#### [Tareas y ejercicios]
(A) Extraiga literalmente del fragmento sobre la violencia de género el pasaje que comienza en las palabras "La violencia de" y concluye tras las palabras "Ciudad de México.".
(B) Enumere a todas las mujeres que, según el fragmento sobre la violencia de género, sufrieron agresiones o acoso.

#### [Fragmento del texto]
>>>

Violencia de género en México

La violencia de género atraviesa un nuevo boom en México. Los casos mediáticos sobran: la periodista Andrea Noel, acosada en la Condesa, insultada y amenazada en redes sociales, se vio forzada a abandonar el país; Gabriela Nava, estudiante de comunicación de la UNAM, recibió el rechazo de las autoridades universitarias al denunciar a un tipo que grababa bajo su falda; una periodista anónima de El Universal fue agredida sexualmente en el transporte público, en un sitio de la ciudad tan céntrico como el camino hacia la avenida Reforma en esquina con Bucareli. Tres ejemplos sólo en la *liberal* Ciudad de México.

<<<

#### [Ítems proporcionados]

>>>

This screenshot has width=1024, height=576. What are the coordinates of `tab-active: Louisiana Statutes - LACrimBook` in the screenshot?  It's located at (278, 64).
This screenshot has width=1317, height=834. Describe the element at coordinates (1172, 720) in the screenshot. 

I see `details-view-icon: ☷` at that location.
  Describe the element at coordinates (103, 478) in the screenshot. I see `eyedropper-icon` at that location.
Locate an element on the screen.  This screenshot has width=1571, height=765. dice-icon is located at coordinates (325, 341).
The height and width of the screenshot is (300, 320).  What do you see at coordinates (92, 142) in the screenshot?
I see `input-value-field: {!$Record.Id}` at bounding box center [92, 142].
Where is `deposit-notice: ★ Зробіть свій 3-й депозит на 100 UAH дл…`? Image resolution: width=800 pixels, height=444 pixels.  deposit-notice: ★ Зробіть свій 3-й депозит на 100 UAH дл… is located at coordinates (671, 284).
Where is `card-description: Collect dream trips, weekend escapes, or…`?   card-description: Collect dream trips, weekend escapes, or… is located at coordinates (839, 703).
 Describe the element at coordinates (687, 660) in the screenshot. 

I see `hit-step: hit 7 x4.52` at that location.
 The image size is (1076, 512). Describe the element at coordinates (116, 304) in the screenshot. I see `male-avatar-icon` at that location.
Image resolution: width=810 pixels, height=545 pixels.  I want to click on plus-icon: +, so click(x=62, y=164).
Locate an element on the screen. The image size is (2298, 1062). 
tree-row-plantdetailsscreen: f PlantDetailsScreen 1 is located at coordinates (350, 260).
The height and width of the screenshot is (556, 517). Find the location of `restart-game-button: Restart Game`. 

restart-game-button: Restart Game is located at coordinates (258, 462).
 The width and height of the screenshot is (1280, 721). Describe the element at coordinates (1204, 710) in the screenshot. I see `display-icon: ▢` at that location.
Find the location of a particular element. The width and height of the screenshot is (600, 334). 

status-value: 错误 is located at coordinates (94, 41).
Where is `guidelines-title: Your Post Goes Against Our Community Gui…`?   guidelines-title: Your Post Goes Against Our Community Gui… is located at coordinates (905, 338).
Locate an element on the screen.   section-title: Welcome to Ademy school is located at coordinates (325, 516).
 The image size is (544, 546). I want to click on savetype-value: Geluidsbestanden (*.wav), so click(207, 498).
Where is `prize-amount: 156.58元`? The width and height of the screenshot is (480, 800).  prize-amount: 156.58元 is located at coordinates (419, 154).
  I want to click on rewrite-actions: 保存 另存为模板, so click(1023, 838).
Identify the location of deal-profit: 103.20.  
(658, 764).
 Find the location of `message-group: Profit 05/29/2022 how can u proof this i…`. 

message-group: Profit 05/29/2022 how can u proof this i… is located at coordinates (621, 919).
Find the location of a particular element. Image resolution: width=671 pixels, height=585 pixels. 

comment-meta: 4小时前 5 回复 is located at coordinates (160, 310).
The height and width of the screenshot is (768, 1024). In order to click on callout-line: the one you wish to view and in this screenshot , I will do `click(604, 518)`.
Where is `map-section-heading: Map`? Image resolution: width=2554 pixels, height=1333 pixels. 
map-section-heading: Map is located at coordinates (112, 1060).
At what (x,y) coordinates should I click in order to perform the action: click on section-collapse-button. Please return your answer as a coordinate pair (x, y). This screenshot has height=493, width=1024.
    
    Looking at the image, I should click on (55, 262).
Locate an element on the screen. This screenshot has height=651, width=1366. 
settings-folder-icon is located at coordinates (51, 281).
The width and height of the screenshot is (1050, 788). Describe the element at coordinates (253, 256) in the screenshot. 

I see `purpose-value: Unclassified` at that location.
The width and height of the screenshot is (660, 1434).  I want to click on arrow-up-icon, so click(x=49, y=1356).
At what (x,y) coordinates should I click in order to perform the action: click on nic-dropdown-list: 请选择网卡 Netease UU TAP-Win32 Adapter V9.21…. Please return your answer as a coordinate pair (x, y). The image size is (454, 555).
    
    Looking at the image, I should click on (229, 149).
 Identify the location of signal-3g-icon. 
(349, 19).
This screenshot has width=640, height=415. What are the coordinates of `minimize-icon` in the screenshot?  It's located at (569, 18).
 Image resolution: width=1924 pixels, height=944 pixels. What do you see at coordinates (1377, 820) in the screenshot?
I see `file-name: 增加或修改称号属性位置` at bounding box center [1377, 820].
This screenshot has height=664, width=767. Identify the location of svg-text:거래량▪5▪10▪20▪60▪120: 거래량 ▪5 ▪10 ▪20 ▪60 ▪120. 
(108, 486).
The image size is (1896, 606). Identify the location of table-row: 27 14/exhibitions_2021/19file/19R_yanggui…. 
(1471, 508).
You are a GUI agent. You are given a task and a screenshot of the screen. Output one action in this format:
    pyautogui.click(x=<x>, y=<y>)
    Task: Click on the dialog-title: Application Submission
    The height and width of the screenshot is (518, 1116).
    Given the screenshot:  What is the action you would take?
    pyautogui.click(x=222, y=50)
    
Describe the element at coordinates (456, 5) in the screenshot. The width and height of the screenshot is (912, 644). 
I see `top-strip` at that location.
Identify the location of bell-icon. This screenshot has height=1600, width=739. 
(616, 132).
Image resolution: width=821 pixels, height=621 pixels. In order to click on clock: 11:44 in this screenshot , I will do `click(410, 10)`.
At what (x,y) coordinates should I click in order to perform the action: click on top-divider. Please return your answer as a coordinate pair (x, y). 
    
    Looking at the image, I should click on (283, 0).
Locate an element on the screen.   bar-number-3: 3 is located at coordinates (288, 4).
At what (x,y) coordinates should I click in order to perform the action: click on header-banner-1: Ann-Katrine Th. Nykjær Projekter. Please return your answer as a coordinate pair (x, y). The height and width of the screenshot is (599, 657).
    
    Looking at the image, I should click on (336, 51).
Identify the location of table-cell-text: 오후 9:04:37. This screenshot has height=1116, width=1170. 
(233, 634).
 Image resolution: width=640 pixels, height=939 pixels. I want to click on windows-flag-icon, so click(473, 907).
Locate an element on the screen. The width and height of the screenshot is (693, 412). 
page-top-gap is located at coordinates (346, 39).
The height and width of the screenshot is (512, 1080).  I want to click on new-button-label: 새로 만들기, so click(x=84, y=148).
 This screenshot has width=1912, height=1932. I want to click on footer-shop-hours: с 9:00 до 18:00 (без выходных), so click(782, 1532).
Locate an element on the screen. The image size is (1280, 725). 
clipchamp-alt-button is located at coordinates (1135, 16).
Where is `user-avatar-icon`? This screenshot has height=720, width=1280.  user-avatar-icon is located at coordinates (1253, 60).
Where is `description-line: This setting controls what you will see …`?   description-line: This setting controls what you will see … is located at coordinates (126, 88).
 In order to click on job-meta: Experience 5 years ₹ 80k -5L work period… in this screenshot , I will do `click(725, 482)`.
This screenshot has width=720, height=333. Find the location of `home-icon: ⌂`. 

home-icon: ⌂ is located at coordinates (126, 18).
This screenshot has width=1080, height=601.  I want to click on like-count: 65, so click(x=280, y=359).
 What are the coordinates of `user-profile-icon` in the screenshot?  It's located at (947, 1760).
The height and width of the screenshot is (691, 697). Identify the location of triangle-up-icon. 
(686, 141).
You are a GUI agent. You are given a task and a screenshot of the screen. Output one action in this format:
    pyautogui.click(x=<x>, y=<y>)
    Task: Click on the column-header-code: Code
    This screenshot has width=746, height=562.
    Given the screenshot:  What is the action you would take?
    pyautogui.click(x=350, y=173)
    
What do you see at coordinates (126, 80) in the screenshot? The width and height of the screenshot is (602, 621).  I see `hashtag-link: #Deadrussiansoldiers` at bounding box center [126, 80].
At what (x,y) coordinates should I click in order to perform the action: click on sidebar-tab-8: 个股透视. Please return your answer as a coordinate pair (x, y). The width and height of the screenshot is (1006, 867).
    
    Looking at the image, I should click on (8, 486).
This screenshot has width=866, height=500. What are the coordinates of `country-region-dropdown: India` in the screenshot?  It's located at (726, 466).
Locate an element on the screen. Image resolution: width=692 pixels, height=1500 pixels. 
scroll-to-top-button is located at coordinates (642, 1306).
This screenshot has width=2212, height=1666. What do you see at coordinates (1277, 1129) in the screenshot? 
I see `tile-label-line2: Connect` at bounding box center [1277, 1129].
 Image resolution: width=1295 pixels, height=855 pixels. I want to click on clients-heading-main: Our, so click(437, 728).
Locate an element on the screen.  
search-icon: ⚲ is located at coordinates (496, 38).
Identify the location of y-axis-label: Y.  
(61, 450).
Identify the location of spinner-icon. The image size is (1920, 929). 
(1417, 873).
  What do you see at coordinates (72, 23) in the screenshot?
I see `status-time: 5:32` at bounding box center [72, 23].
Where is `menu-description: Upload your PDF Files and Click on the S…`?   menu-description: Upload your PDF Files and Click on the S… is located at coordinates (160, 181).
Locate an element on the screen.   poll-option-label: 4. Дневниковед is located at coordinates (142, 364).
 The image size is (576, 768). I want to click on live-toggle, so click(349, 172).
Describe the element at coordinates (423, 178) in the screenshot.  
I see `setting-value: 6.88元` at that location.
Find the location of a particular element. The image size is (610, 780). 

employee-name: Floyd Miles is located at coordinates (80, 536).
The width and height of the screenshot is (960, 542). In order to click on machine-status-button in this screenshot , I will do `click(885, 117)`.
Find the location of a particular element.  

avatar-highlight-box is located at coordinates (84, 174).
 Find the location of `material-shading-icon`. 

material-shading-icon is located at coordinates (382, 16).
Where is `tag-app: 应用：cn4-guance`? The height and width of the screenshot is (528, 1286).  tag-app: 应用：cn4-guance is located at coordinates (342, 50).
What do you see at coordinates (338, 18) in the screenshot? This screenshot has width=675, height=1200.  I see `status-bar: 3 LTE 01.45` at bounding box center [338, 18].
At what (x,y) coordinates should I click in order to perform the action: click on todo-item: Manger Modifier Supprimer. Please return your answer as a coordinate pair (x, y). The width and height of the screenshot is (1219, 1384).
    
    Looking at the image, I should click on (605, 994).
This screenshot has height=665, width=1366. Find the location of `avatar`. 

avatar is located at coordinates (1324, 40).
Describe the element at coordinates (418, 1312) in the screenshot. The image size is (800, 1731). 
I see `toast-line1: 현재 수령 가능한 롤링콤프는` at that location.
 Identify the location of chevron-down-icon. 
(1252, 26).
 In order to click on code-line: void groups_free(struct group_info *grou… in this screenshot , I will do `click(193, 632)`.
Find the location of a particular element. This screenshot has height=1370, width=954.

<<<

#### [Respuestas por tarea]
(A)
La violencia de género atraviesa un nuevo boom en México. Los casos mediáticos sobran: la periodista Andrea Noel, acosada en la Condesa, insultada y amenazada en redes sociales, se vio forzada a abandonar el país; Gabriela Nava, estudiante de comunicación de la UNAM, recibió el rechazo de las autoridades universitarias al denunciar a un tipo que grababa bajo su falda; una periodista anónima de El Universal fue agredida sexualmente en el transporte público, en un sitio de la ciudad tan céntrico como el camino hacia la avenida Reforma en esquina con Bucareli. Tres ejemplos sólo en la *liberal* Ciudad de México.

(B)
- Andrea Noel, periodista
- Gabriela Nava, estudiante de comunicación de la UNAM
- Una periodista anónima de El Universal